What the task asks: No line before the one holding "Instruction: Open the Creator address link" is to be copied; that line and all after it, through the end of the listing, are returned exactly, minus pictures.
** Provided entries follows **
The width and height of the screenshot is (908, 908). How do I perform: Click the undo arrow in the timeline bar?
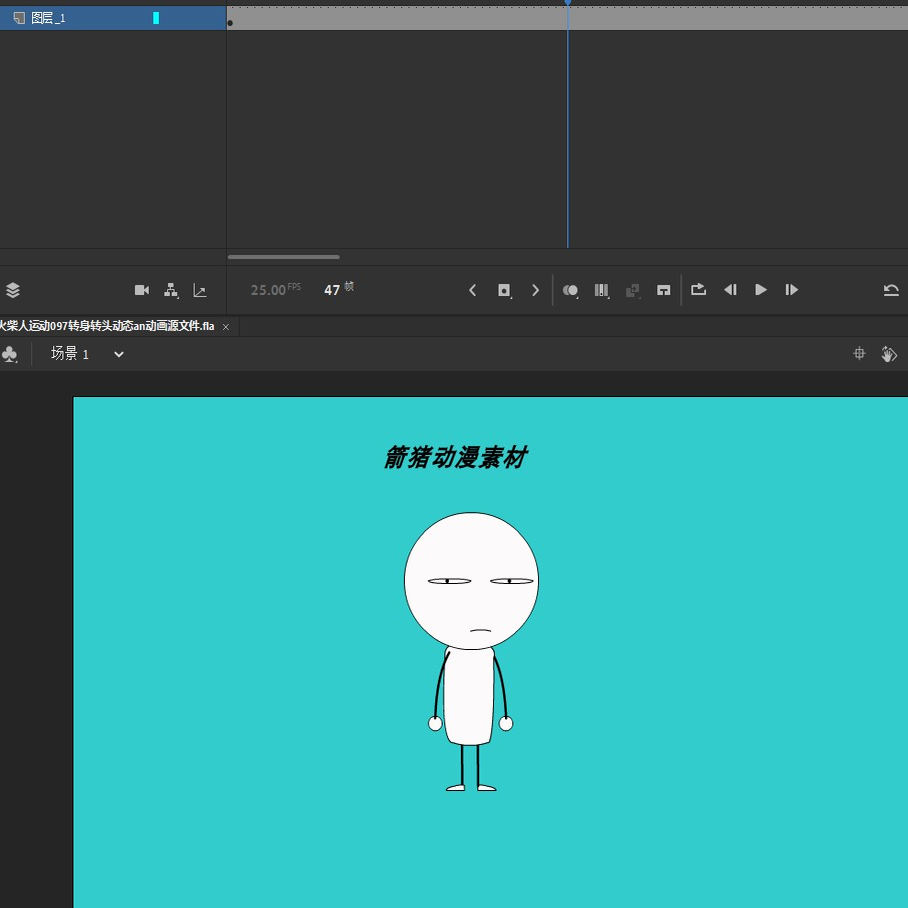pos(891,290)
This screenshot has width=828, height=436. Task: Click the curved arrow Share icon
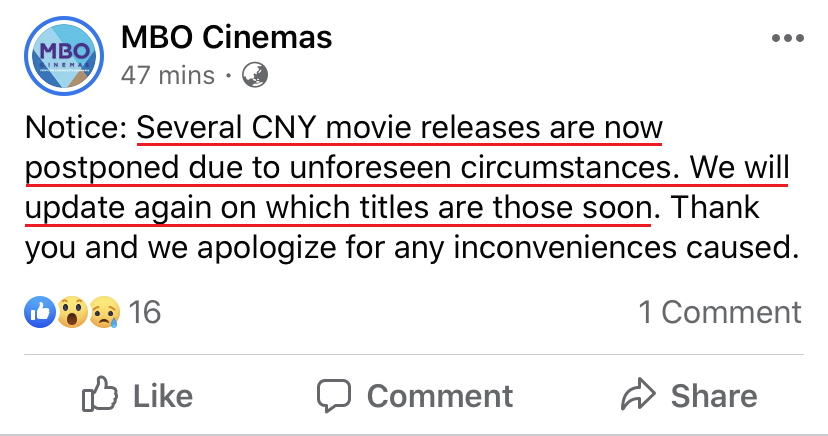637,396
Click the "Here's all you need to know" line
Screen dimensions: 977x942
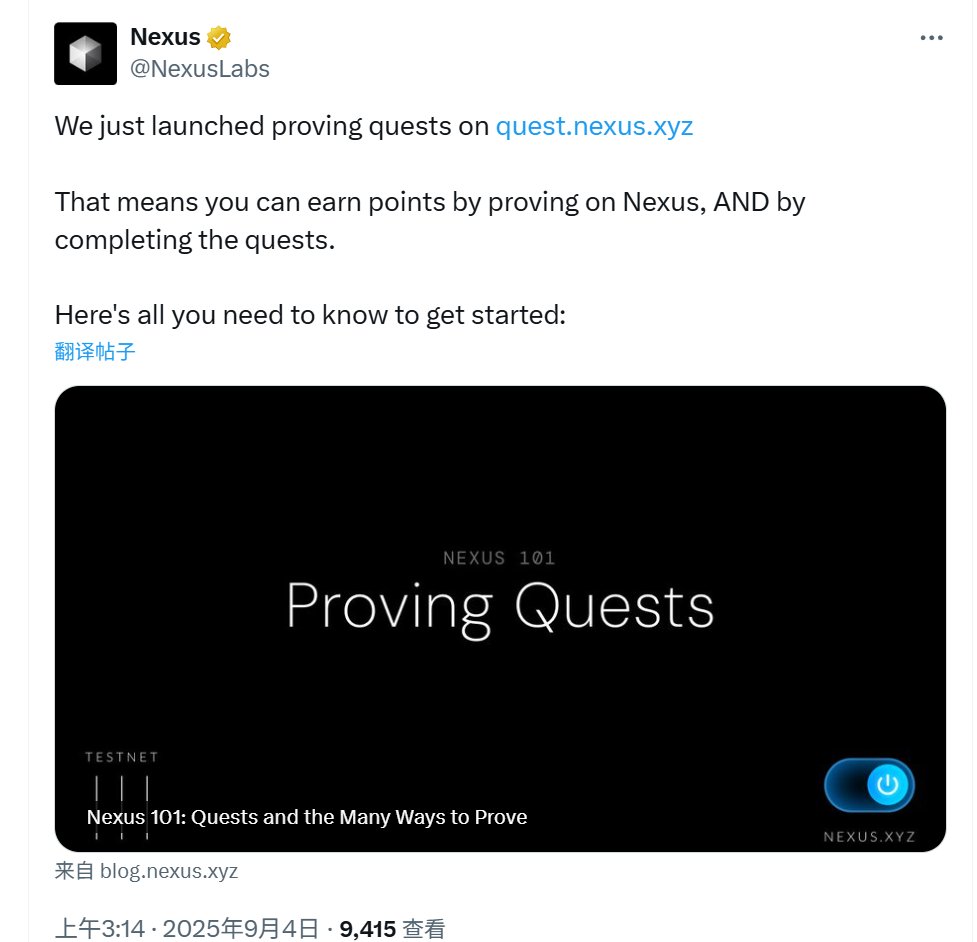[310, 315]
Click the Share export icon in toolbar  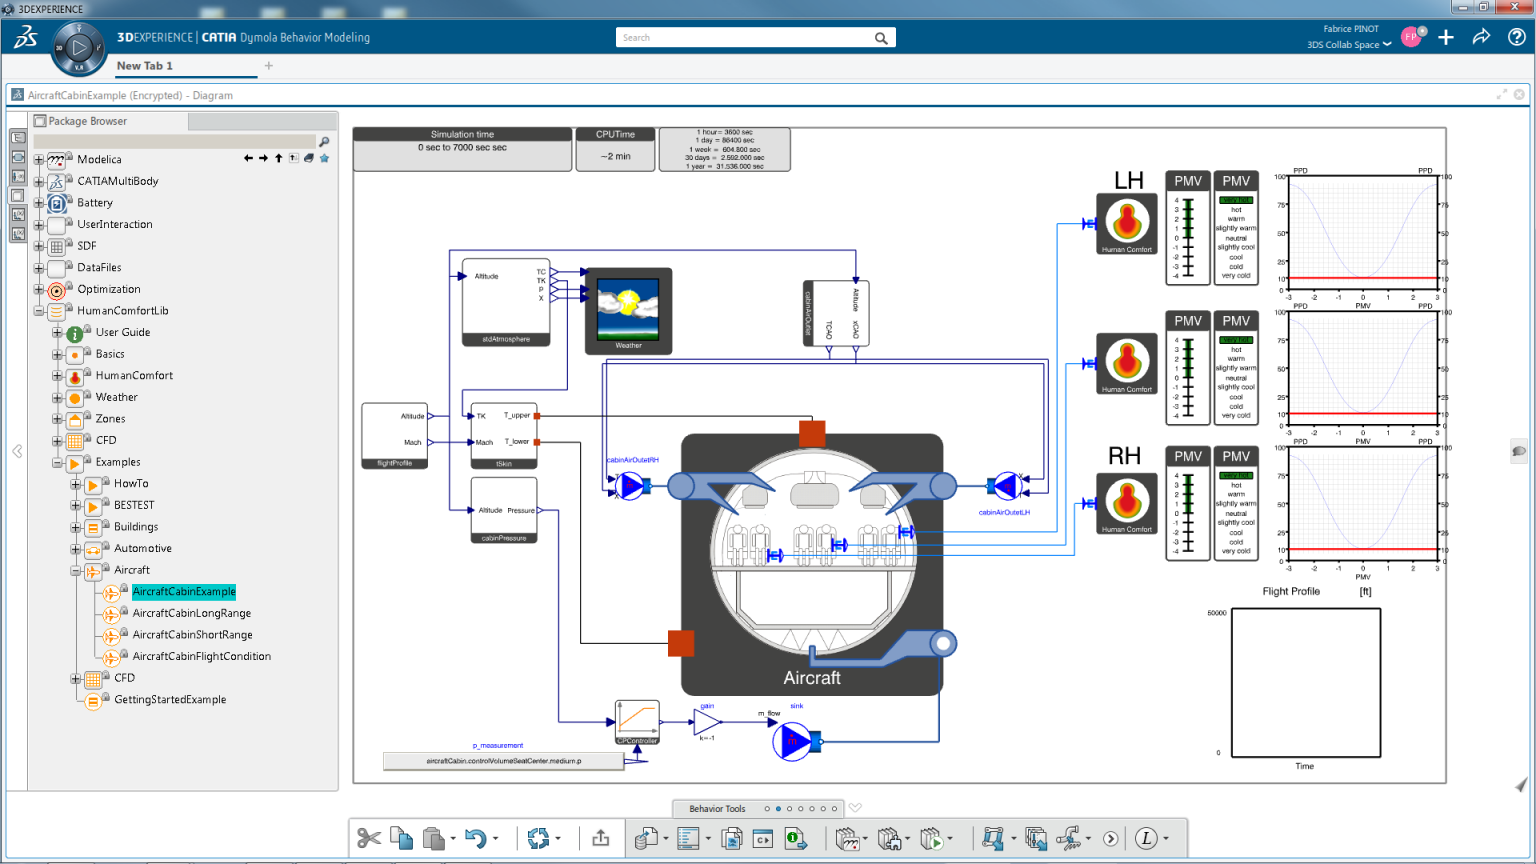point(600,838)
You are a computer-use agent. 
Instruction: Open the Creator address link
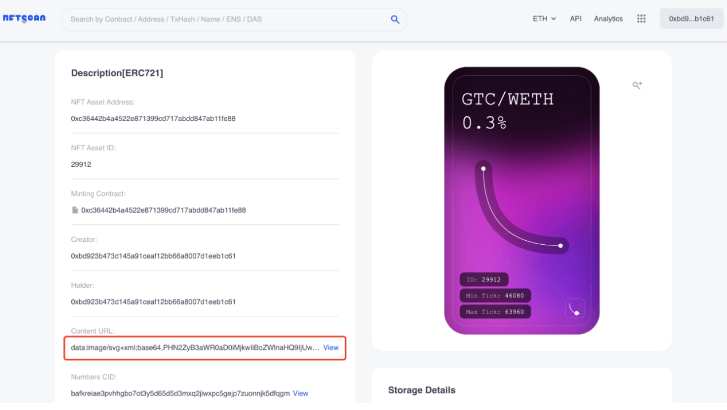coord(153,256)
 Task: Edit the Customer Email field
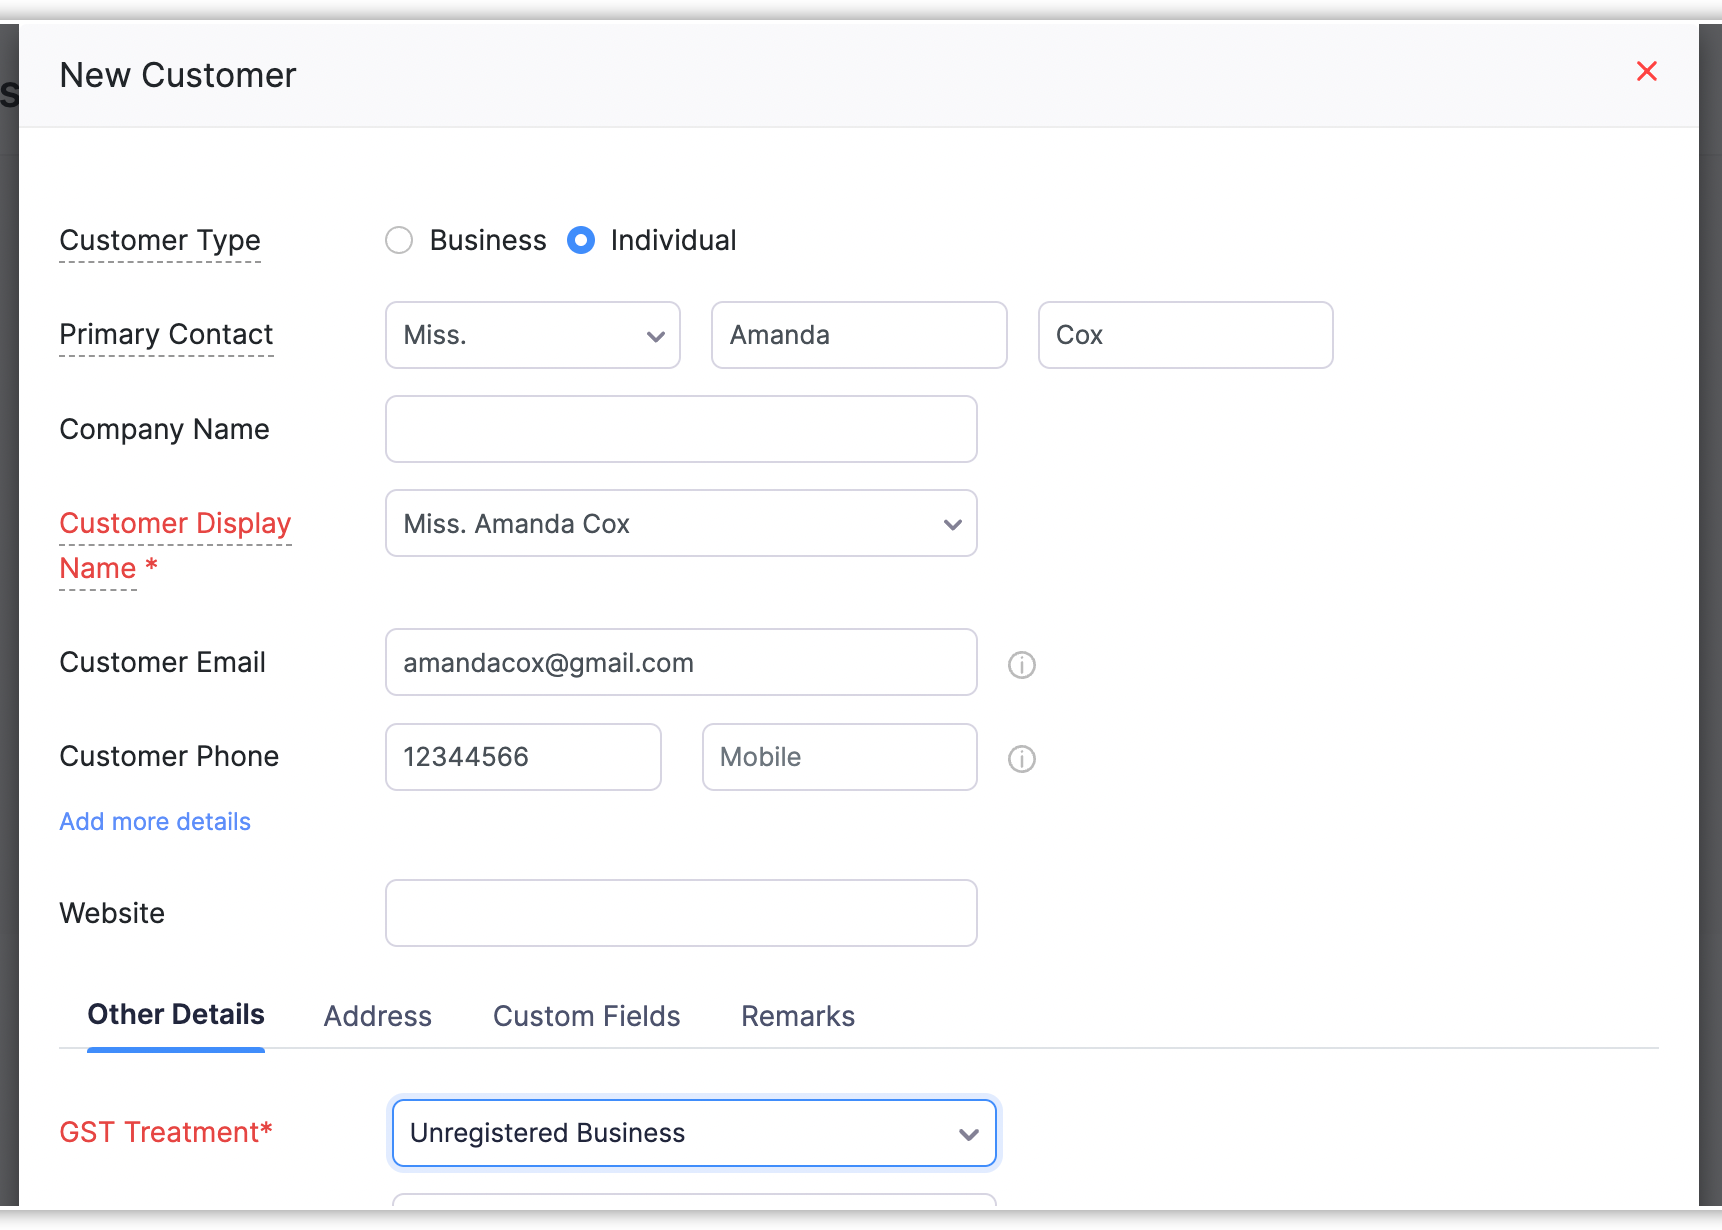(680, 662)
** End of Provided entries **
Response for this exercise:
Instruction: Open the Creator address link
coord(153,256)
 Task: Edit the Customer Email field
(680, 662)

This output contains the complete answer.